Salih Uzun, “Ben buraya tümüyle değişerek gelmedim, sizi değiştirmek için de gelmedim. Birleşmek, dayanışmak ve direnmek için geldim” dedi.

★★★

Bugüne kadar parti değiştiren çok siyasetçi gördük.

Kimi eski görüşlerini yalanlayan sözler etti, yani değiştiğini kanıtlamaya çalıştı...

Kimi ise kadın kontenjanından CHP yönetimine alınan ve tepeden inme Genel Başkan Yardımcısı yapılan eski Saadet Partili Mehmet Bekaroğlu gibi, “Ben değiştiğim için bu partiye gelmedim. CHP’yi değiştirmeye geldim” diye böbürlendi.

★★★

Salih Uzun bu sözlerle sadece dürüstlüğünü ve ilkeliliğini göstermekle kalmadı, aynı zamanda Mehmet Bekaroğlu gibi kibirli siyasetçilere de ders verdi.

Evet; kimse değişmek zorunda değil...

Ama bir yere gidiyorsan, onun kurumsal kimliğine, geçmişine, geleneklerine, tüzüğüne de saygı duyarsın.

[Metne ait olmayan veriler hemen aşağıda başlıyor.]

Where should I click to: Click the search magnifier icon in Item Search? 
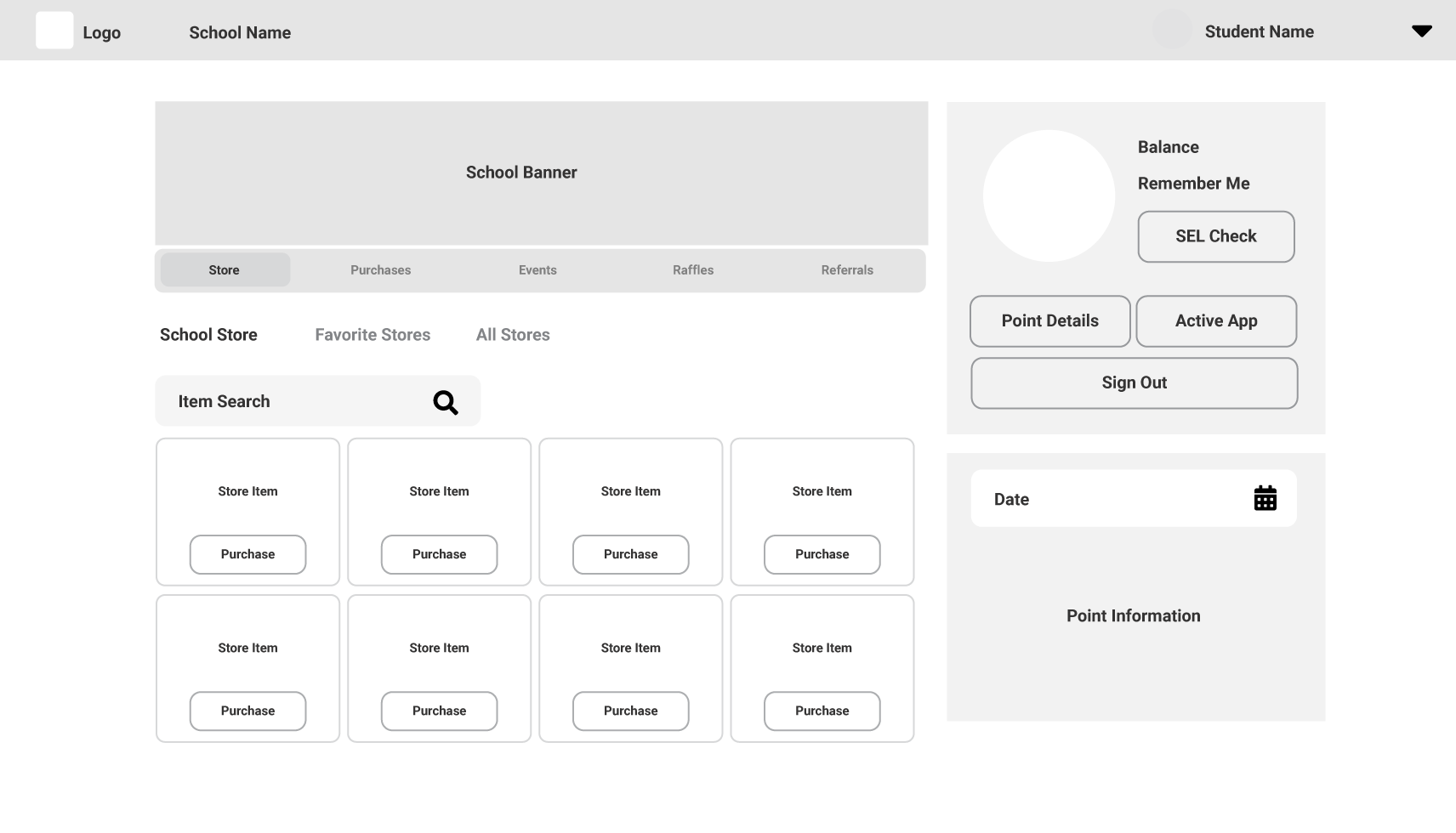point(445,402)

“İlle de değiştireceğim” diye tutturmazsın!

GÜNÜN SORUSU

İyi Partili Turhan Çömez, Kültür ve Turizm Bakanı Mehmet Nuri Ersoy’un, 79 kişinin can verdiği Kartalkaya’daki yangını öğrendiği halde aynı günün sabahında spora gittiğini iddia etmiş... Sorum Sayın Bakan’a:

Koşu bandından yürürken “Yangın var, yangın var” kantosunu mu dinlediniz?

Sıra Brecht’te mi?

AKP Genel Başkanı Erdoğan, CHP’nin son dönemde kullandığı “Kurtuluş yok, ya hep beraber ya hiçbirimiz” sloganını eleştirerek, bu ifadenin 1971 yılında Ziraat Bankası’nı soyan bir sol terör örgütüne ait olduğunu iddia etmişti.

Yanıt İstanbul Büyükşehir Belediye Başkanı Ekrem İmamoğlu’ndan geldi:

“Sayın Cumhurbaşkanı’na hatırlatalım bu söz Bertolt Brecht’e aittir.”

★★★

İster misiniz; ortalıkta muhalif bırakmamaya yemin etmiş gibi davranan Çağlayan savcıları şimdi de 69 yıl önce ölen Alman Şair ve Tiyatro Yazarı Brecht’i tutuklamaya kalksın?

Olmaz, olmaz...

Burası Türkiye!

Piyango Kartal’a çıktı!

Muhalefeti dağıtmaya kararlı görünen savcıları merakla izliyoruz. İnsanlar, “Bugün kime soruşturma açacaklar?” diye bahis oynamaya başladı.

Dün Kartal Belediye Başkanı Gökhan Yüksel’in de aralarında bulunduğu 21 sanık için iddianame hazırlandığı ortaya çıktı. Suçlama, belediyeye ait 44 taşınmazın usulsüz olarak kiraya verilmesi... Yani “görevi kötüye kullanma!”

Bu soruşturmaların tek amacı, CHP başta olmak üzere tüm muhalifleri “savunma”ya zorlamak, böylece hücuma çıkmalarını engellemek...

Bence CHP artık savunma yapacağına, iktidarın korktuğu “gol”ü atmak için karşı hücuma geçmeli...

Yoksa, ortada bir tane bile seçilmiş yöneticisi kalmayacak!